### Article ###

Central Park Media filed for Chapter 7 bankruptcy on the 27th of April 2009, liquidating with a debt of over 1.2 million US dollars. The company remained nominally active as of the 3rd of July 2023, but without most of its former assets.
Who founded Central Park Media and when?
John O'Donnell founded Central Park Media in 1990. O'Donnell had previously founded Sony Video Software, where he championed early anime titles Tranzor Z and Voltron: Defender of the Universe.
What was the first animated film to receive an NC-17 rating?
Urotsukidoji: Legend of the Overfiend, released in 1992 by Central Park Media's Anime 18 division, was the first animated film to receive the NC-17 rating. It was released in theaters across the United States in both subtitled and dubbed formats.
Where was Central Park Media headquartered?

###

What you should do —
Which animated titles does the Central Park Media text name? None of the material is needed here.

### Data shown ###

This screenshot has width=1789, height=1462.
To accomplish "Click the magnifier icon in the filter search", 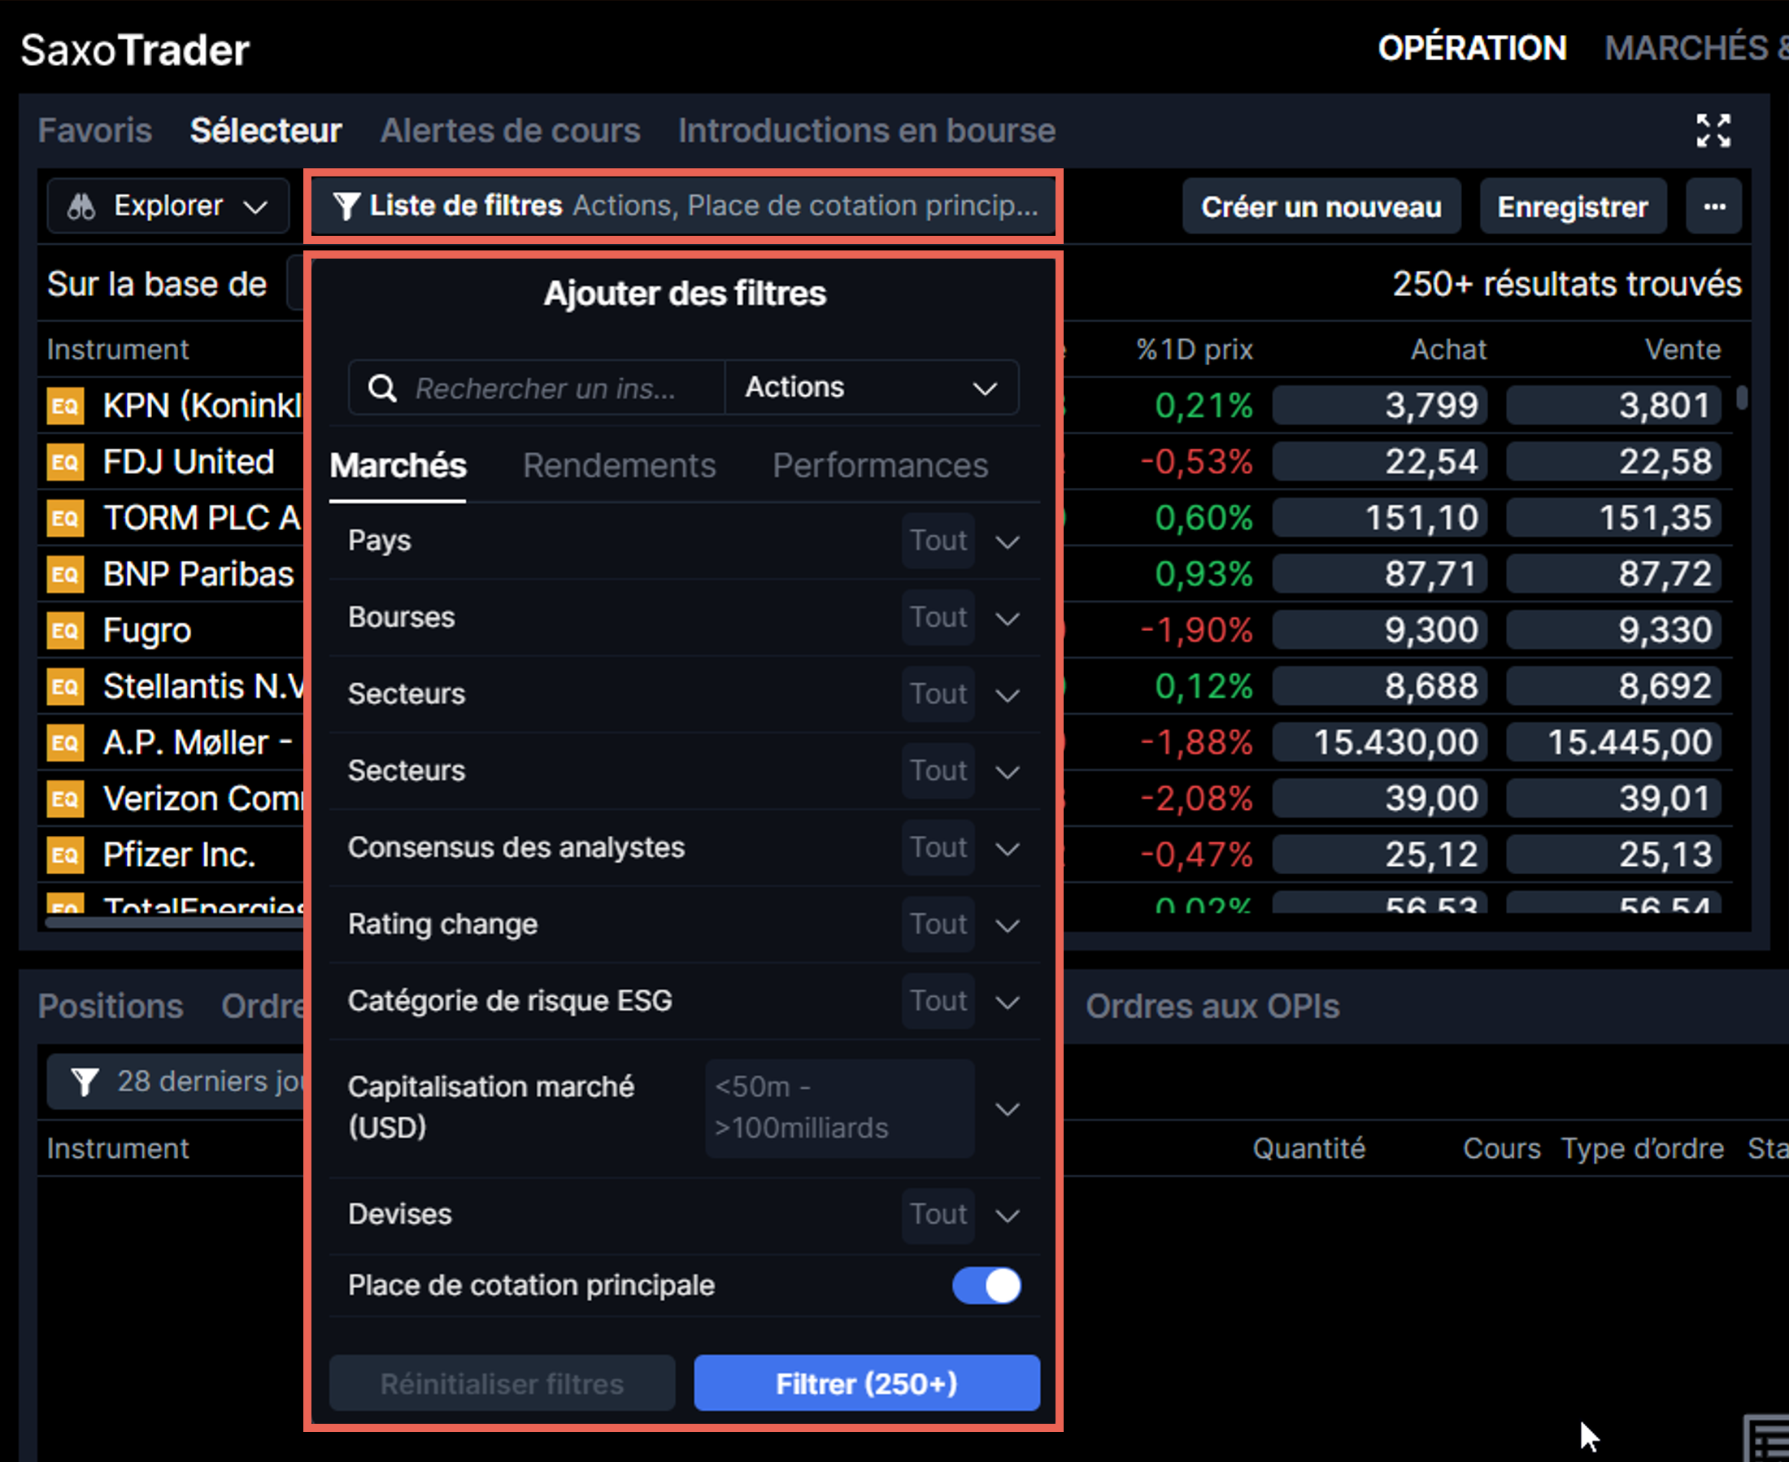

###

Exercise response —
Tranzor Z
Voltron: Defender of the Universe
Urotsukidoji: Legend of the Overfiend